Part 40 (1/2)

”My child! How ill you look!”

The self-forgetful devotion of his voice, his eyes, sent a quiver across her face, but Odd, seeing only its frozen pain, remembered those stabbing words: ”You are cruel and weak and mean,” which she had spoken with just such a look, and any lingering thought of a fine onslaught was nipped in the bud.

”I may speak to you?” he asked.

Hilda, for her own part, found it almost impossible to speak; she wanted to throw herself on his breast and weep away all the gnawing loneliness, all the cruel doubts and bitter sense of guilt. The sight of him gave her such joy that everything was already half forgotten--even Katherine; even Katherine--she realized it and steeled herself to say with cold faintness--

”Oh, yes;” adding, ”you startled me.”

”So thin, so pale, such woful eyes!” He stood staring at her.

”You--don't look well either,” she said, still in the soft cold voice.

”I should be very sorry to look well.”

Peter was adapting himself to reality; but if the impetuous dream was abandoned, the courage of humbler methods was growing, and he could smile a little at her.

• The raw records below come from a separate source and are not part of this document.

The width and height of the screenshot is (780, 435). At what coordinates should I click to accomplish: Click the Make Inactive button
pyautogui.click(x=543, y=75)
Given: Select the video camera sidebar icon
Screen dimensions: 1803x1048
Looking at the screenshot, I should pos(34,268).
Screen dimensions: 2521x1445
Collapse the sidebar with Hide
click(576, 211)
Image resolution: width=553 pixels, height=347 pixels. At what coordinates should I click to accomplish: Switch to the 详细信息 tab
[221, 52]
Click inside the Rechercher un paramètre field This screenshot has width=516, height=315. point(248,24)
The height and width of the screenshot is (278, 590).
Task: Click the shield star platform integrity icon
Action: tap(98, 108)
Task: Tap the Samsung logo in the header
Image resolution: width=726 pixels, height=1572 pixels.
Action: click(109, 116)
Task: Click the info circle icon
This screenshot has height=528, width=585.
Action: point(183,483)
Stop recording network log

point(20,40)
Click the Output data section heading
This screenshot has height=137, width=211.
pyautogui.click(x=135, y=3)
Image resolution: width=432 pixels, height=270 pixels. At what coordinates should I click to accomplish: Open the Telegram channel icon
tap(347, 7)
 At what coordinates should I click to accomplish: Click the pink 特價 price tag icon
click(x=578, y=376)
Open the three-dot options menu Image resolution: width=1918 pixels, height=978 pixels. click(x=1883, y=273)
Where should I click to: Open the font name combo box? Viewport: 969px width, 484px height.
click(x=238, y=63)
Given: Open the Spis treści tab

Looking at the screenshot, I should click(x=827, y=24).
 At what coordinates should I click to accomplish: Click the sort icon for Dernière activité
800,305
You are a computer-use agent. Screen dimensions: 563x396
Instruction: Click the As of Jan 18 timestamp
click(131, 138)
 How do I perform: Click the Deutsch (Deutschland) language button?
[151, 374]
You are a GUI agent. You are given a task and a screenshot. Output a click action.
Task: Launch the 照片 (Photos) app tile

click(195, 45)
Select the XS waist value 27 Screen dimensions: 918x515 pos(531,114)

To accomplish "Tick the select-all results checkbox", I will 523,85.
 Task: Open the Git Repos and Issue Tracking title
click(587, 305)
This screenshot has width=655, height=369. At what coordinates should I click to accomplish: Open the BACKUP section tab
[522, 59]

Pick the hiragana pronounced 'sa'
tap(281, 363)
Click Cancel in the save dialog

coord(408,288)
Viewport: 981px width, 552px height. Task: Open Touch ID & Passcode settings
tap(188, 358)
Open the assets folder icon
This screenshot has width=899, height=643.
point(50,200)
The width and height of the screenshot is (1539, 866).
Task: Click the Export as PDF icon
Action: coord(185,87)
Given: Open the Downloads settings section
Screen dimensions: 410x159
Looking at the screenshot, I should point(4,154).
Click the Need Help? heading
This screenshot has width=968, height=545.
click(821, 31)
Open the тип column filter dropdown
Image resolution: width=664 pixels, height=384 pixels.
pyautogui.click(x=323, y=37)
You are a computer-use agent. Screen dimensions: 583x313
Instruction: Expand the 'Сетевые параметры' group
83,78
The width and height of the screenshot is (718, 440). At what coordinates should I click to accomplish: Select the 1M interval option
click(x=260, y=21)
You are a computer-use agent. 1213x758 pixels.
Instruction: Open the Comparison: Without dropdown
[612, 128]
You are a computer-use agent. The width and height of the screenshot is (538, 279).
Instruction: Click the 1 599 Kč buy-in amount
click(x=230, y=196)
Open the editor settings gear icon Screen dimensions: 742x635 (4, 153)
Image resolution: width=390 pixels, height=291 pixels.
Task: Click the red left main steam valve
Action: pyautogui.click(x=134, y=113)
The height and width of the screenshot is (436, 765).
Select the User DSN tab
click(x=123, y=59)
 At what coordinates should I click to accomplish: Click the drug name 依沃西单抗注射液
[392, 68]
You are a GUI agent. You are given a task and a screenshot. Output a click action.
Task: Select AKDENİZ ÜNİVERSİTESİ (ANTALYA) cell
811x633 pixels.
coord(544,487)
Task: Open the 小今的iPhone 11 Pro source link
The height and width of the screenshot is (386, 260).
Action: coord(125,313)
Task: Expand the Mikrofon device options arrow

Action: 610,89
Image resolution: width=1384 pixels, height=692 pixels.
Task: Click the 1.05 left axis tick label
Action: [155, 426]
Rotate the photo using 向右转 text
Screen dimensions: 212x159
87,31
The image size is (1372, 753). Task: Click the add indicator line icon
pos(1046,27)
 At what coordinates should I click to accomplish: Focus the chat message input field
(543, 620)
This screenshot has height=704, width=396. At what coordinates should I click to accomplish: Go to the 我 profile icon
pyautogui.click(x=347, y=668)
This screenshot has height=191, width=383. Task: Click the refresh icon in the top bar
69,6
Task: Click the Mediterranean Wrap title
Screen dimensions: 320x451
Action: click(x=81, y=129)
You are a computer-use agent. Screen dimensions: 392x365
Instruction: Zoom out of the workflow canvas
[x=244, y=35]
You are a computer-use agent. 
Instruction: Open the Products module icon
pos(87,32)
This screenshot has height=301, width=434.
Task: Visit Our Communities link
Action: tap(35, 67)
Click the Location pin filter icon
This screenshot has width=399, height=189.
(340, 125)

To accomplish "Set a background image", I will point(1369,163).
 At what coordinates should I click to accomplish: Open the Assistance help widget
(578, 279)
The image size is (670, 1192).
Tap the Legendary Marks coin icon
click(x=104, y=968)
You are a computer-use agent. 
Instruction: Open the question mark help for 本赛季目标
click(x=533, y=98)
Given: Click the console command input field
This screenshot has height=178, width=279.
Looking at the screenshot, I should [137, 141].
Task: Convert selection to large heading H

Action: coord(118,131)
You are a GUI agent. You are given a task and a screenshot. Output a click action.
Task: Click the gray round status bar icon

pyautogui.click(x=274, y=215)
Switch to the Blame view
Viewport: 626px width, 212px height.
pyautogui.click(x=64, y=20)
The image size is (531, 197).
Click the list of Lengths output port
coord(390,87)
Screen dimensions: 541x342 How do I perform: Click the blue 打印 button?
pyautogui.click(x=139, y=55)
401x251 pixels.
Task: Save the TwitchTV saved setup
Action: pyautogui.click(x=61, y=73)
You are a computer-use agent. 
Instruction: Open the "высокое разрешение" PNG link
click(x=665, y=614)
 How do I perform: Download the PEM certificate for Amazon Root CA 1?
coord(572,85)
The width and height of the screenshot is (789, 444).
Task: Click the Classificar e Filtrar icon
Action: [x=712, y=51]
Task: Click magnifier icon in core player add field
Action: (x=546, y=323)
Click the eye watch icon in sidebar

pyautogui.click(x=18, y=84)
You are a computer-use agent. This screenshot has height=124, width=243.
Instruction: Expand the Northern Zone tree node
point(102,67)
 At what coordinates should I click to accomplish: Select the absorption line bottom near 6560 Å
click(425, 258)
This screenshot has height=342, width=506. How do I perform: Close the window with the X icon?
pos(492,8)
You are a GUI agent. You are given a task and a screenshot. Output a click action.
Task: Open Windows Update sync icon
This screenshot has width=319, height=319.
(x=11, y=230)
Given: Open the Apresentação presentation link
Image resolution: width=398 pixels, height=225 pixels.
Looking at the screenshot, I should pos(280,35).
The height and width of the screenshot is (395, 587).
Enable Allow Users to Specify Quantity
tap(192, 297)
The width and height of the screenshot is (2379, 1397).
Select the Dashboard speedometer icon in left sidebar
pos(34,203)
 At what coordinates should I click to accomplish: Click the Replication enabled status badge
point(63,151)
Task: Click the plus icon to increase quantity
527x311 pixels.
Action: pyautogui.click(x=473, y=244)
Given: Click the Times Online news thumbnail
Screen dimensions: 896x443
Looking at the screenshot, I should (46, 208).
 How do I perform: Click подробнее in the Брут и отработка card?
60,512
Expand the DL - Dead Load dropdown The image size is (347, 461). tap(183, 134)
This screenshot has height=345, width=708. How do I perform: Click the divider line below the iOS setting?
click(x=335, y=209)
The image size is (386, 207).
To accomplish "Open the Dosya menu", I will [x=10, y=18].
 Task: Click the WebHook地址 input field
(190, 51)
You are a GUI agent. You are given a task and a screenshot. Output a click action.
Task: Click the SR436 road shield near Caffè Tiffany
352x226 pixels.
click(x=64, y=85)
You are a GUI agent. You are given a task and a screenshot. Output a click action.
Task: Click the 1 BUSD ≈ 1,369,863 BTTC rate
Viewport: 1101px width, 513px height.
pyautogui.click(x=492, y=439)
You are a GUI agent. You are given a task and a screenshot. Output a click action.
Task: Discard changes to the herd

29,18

”Hilda, I have a great deal to tell you. Will you walk with me for a little while? It is a lovely day for walking. How beautiful the woods are looking.”

”Beautiful. I walk here a great deal.” She looked away from him and into the golden distance.

”And you will walk here now with me?” he asked, adding, as the pale hesitation of her face again turned to him, ”Don't be frightened, dear, I am not going to force any solution upon you; I am not going to try to make you think well of me in spite of your conscience.”

Think well of him! As if, good or bad, he was not everything to her, and the rest of the world nowhere! Hilda now looked down at the leaves.

”And here is Palamon,” said Peter, as that delightful beast came at a sort of abrupt and ploughing gallop, necessitated by the extreme shortness of his crumpled legs, through the heaped and fallen foliage.

”He remembers me, too, the dear old boy,” and Palamon, whose very absorbed and business-like manner gave way to sudden and smiling demonstration, was patted and rubbed cordially in answer to his cordial welcome.

”It must seem strange to you being here again after such a time,” said Odd, when he and Hilda turned towards the river, Palamon, with an air of happy sympathy, at their heels. The river was invisible, a good half-mile away, and the whispering hush of the woods surrounded them.

”It doesn't seem strange, no,” Hilda replied; ”it seems very peaceful.”

”And are you peaceful with it?” All the implied reserves of her tone made Peter wonder, as he had often wondered, at the strength of this fragile creature; for, although that conviction of having wronged another was accountable for her haggard young face, the crushed anguish of her love for him was no less apparent in the very aloofness of her glance.

”I feel merely very useless,” she said with a vague smile.

”I have seen Katherine, Hilda.” Odd waited during a few moments of silent walking before making the announcement, and Hilda stopped short and turned wondering eyes on him.

”It was at Amalfi. She had just received your letter, and she sent for me; she had something to say to me.” Hilda kept silence, and Odd added, ”You knew that she was on a yachting trip?” Hilda bowed a.s.sent. ”And that Allan Hope is of the party?”

”I heard that; yes.”

”And that he and Katherine are to be married?”

Here Hilda gave a little gasp.

”She doesn't love him,” she cried. Odd considered her with a disturbed look.

”You mustn't say that, you know. I fancy she does--love him.”